Monday, March 22, 2010

Part 4: My First Prescription for SSRI Medication

Prescriptions

I last left my story of medication for OCD with Dr. Celexa in 2001, and his confidence that a med would fix any side effects I might have if I started on Celexa. Shortly after, I began researching whether Celexa was the right medication. I was terrified of making a mistake. In the midst of this, my therapist, Molly, started a session by saying, "This is going to be hard for both of us. I need to have brain surgery, and will be out for 6 weeks." OCD doesn't leave a lot of room for learning how to cope with the chaos of life. Yeah, I researched her surgery, and that anesthetized the anxiety for a fleeting moment. I had spent years researching things, and by the time I surfaced from whatever the current search was, life had moved on without me.

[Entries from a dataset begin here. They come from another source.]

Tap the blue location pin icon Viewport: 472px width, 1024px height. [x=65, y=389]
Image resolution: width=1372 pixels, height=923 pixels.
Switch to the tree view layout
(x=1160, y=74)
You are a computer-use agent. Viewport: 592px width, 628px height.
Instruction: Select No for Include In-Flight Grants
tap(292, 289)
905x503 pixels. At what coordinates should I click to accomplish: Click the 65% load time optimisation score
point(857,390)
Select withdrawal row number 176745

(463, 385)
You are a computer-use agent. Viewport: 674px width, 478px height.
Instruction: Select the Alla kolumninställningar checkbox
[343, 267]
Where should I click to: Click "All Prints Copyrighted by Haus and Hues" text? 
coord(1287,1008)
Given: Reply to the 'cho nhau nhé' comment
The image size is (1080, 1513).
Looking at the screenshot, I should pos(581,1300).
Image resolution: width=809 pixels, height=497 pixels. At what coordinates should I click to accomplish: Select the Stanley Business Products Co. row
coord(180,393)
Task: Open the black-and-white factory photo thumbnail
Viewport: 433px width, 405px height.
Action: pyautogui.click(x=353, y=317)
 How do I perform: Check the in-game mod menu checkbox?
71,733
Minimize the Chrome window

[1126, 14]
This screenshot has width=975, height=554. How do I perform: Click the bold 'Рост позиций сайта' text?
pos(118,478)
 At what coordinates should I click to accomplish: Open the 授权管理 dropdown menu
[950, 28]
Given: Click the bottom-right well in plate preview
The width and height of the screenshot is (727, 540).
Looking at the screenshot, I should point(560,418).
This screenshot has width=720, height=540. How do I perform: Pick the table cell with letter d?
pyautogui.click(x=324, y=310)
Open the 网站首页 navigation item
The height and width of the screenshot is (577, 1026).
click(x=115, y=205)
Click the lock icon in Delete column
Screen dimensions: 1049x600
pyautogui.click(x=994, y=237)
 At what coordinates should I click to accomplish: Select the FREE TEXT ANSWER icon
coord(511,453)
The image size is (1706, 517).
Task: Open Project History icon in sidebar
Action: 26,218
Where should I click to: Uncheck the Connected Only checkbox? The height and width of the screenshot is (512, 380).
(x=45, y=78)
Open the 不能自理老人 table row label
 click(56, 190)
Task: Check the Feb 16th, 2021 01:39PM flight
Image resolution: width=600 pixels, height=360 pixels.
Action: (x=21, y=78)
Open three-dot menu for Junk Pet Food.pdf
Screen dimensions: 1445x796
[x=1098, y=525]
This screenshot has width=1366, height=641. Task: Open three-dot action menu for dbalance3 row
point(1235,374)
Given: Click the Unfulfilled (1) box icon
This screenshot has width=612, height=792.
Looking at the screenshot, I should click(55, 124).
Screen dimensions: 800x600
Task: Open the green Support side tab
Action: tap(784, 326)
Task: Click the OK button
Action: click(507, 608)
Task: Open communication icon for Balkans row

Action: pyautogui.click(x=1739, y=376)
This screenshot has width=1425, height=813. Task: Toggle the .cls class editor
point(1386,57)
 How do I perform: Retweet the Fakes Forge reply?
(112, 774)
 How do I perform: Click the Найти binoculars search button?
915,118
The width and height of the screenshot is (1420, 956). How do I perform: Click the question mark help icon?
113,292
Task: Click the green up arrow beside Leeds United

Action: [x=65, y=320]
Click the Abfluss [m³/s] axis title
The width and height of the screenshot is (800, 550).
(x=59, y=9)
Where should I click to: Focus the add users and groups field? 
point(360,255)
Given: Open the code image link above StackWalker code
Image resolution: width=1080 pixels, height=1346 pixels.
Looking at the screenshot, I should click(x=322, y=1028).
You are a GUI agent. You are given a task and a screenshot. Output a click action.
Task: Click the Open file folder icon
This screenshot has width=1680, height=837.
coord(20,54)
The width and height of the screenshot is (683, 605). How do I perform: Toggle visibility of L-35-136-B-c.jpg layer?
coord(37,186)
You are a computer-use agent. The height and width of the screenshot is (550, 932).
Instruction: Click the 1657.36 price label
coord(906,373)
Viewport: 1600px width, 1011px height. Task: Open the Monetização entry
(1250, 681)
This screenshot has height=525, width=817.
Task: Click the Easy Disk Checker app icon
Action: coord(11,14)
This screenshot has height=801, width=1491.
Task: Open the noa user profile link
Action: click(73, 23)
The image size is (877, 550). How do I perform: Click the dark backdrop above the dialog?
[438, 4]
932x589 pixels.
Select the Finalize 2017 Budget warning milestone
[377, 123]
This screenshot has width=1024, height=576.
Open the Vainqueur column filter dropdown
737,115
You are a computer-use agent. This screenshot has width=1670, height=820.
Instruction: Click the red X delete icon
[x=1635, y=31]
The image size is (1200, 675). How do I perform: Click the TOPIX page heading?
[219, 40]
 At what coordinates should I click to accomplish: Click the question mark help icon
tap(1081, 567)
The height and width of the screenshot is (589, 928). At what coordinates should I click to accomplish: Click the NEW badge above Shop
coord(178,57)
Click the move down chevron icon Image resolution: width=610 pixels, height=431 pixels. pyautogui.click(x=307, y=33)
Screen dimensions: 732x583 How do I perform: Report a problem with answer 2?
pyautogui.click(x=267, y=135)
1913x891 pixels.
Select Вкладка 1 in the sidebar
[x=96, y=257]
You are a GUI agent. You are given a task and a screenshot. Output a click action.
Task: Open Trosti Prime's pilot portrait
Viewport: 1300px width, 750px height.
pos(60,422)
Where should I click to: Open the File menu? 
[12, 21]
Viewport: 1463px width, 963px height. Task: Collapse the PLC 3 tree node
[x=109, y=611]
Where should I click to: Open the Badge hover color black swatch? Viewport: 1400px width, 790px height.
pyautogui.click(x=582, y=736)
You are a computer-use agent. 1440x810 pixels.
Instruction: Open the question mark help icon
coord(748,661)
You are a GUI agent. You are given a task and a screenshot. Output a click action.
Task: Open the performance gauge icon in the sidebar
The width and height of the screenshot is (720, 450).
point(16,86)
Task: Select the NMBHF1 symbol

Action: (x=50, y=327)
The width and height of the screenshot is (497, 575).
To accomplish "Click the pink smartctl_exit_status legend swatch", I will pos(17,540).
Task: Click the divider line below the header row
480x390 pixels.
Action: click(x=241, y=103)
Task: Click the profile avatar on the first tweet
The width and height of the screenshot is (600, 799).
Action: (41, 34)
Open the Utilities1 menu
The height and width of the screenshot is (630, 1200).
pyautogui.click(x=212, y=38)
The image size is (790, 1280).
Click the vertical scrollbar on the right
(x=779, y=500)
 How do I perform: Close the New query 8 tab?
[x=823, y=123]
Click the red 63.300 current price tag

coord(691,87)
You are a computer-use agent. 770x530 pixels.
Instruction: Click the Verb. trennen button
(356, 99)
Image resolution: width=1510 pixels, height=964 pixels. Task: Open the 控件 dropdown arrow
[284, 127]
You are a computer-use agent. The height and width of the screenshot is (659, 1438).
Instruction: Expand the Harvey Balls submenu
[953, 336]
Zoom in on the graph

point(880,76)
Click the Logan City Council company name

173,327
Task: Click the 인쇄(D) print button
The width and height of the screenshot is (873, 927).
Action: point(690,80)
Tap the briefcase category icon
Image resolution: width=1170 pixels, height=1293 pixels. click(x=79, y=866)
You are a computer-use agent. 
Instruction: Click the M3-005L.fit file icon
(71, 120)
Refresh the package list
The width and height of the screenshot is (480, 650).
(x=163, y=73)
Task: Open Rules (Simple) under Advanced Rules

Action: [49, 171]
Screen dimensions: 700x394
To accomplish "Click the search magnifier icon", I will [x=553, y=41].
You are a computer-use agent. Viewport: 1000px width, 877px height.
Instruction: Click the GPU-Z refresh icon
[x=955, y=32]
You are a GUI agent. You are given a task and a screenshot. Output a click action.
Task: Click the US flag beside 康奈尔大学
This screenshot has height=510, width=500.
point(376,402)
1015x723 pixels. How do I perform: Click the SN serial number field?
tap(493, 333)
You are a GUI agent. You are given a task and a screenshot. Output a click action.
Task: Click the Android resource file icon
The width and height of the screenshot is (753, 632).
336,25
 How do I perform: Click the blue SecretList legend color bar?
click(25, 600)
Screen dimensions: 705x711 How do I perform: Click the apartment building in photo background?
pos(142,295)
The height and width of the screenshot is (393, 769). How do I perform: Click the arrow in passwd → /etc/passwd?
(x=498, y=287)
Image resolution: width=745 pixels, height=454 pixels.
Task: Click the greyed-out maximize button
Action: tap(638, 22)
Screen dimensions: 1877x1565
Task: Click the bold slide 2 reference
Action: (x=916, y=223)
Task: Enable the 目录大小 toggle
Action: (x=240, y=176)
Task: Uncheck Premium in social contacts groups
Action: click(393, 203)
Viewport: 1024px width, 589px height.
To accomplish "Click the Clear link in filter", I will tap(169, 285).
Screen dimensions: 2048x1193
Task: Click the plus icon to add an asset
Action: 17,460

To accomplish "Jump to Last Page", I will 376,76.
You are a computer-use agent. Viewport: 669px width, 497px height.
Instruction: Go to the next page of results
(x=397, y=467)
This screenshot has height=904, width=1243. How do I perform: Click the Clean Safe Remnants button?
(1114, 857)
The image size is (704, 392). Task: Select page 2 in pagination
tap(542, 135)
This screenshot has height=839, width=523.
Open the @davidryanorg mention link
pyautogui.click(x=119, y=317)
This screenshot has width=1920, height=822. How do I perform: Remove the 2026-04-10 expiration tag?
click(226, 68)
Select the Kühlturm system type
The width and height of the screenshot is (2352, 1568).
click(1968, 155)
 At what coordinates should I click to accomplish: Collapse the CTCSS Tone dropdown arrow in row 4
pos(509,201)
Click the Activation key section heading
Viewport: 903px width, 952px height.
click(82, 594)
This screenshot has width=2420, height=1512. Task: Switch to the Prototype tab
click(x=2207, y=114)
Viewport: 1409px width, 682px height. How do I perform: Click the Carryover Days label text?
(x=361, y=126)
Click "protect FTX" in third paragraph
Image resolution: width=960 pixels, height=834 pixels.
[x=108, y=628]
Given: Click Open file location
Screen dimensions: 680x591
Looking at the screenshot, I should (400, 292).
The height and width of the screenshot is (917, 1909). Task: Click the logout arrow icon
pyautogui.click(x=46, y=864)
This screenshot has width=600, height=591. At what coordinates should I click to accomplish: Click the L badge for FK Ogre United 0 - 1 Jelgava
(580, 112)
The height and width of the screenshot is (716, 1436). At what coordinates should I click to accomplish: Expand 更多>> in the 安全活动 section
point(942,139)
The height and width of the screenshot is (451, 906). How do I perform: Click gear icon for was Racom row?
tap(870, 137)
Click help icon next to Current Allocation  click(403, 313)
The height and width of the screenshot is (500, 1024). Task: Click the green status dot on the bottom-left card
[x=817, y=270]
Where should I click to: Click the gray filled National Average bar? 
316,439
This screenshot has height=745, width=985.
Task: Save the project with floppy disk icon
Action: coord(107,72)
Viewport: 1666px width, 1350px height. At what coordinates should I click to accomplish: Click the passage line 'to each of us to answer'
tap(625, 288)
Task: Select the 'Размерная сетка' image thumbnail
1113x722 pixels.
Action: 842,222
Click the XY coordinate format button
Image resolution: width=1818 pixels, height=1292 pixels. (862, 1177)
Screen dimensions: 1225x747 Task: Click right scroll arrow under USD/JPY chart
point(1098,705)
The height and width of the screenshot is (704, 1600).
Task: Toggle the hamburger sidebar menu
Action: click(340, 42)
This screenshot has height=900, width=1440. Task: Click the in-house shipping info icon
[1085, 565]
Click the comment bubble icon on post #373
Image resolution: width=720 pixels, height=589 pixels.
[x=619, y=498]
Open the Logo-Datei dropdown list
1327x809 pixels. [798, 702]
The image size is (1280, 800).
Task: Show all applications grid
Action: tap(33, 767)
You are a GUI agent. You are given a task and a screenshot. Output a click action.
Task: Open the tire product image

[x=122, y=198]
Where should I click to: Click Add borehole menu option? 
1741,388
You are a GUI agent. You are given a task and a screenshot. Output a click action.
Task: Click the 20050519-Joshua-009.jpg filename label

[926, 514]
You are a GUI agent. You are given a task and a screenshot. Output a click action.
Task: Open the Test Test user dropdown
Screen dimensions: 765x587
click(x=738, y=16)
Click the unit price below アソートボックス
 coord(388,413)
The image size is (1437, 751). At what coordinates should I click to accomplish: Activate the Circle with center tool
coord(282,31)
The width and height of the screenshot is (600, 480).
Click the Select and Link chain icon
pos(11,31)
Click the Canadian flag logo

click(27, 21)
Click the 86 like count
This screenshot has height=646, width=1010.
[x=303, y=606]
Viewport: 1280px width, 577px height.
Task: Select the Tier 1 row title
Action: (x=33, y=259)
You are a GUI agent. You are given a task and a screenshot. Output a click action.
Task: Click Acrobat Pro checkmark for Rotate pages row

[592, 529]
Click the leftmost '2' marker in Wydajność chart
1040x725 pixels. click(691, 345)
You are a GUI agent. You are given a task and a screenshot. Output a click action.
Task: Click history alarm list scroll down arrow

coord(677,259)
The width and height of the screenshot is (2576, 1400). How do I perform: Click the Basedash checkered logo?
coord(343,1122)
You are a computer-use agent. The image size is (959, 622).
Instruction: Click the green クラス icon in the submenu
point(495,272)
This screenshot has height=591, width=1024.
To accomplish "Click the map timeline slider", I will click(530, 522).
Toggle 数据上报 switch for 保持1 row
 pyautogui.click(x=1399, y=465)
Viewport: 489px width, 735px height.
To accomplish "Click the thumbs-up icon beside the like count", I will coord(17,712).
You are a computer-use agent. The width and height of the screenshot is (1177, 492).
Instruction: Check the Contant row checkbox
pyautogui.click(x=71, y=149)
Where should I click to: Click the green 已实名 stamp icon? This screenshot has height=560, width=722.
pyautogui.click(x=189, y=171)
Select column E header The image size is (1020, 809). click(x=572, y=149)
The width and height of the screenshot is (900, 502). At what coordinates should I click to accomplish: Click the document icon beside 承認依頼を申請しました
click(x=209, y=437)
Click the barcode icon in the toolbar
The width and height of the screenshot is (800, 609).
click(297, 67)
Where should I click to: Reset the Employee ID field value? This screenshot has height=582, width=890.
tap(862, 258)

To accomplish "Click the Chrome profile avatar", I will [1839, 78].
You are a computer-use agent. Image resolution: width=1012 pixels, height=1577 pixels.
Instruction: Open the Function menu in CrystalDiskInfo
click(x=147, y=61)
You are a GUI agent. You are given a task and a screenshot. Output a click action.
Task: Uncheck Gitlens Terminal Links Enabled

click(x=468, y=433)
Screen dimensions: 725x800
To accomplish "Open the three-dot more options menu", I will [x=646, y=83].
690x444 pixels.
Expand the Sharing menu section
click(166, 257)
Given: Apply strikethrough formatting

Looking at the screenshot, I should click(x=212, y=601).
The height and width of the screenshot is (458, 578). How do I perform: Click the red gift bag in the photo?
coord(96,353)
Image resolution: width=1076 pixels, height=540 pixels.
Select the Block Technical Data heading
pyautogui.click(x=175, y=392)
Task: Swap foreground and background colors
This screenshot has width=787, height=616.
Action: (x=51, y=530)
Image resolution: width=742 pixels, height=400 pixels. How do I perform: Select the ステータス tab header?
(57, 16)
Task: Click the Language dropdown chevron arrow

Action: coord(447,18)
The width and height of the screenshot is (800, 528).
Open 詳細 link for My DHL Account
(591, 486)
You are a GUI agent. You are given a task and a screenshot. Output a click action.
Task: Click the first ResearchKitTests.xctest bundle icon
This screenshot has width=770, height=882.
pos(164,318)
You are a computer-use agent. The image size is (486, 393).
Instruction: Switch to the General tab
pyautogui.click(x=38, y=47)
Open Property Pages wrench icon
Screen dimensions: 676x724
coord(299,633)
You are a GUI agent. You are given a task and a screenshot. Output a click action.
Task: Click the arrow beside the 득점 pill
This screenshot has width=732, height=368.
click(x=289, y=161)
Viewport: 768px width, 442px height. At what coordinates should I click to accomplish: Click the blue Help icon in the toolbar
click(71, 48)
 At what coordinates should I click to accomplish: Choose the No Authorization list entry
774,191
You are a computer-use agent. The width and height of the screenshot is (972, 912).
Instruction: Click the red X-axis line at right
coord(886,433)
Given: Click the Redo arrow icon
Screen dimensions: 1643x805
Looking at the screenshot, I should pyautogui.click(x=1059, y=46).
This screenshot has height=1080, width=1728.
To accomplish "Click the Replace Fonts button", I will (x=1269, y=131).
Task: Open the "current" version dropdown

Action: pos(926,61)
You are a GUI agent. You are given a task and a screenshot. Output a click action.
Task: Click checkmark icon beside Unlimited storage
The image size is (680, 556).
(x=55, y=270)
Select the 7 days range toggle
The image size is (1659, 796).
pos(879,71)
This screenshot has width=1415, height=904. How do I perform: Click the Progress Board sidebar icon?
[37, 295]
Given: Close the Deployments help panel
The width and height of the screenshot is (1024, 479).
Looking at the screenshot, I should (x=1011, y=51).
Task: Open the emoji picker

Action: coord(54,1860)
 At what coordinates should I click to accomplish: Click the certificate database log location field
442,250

Nobody wants their therapist to have brain surgery. It is a scary, scary thing. Molly came through the surgery, and left me a groggy, anesthesia and pain killer influenced message on my voicemail that she was ok. I was still re-reading all the entries in the phonebook under "Psychiatrist" and realized there was one I hadn't called because she was farther away, but I had started driving again, and it occurred to me that I could get there. Dr. S. actually called me back, and could see me within a week. She had her office at her house, a McMansion on a cul-de-sac.

I sat on her leather couch, going over my questions in my mind, and as if this would somehow compel me to ask them, rather than mentally rehearse them in hopes of perfection, which would never come. She listened to my fears about side effects, and gave it to me straight. She said that she liked Zoloft, that maybe this was because the drug rep came by more often than other ones did, but she had clients who did well on it, and it had a short half-life, so if I had side effects, I could stop the drug and have it out of my system relatively quickly--not as abruptly as Paxil, but not as dragged out as Prozac.

Dr. S. said she'd start me on a low dose, 25 mg, and slowly titrate it up. I had done repeated searches on the concept of titration, so it was a relief to hear someone actually discuss it, though that didn't last long, since the OCD can always find a new concern. She gave me the prescription, on a slip of patterned blue paper, like the inside of a security envelope, and I went to the drugstore to have it filled. I bought a little guillotine to cut the pills in half. This was April of 2002. More to come.

Related Posts

Part 1: OCD and Medication Decisions
Part 2: Starting Medication While Struggling
Part 3:The Limits of Research in Making a Decision
Part5: Feeling in the Jaw: Side effects
Part 6: Being on Medication & OCD Weeping
Part 7: Wanting to Get off my Medication
Part 7.5: Built on Sinking Sand: OCD and Health Anxiety

1 comment:

  1. I can totally relate to the research thing. I only need to hear someone mention something I don't know in conversation and I immediately have to become an expert on it. I, too, have experienced the, "Where did everybody go?" thing when I have emerged from a prolonged research session to find that life waits for no one. Thanks, also for sharing your experience with medications in depth. I am facing my first prescription in a matter of weeks and it helps to get a research fix.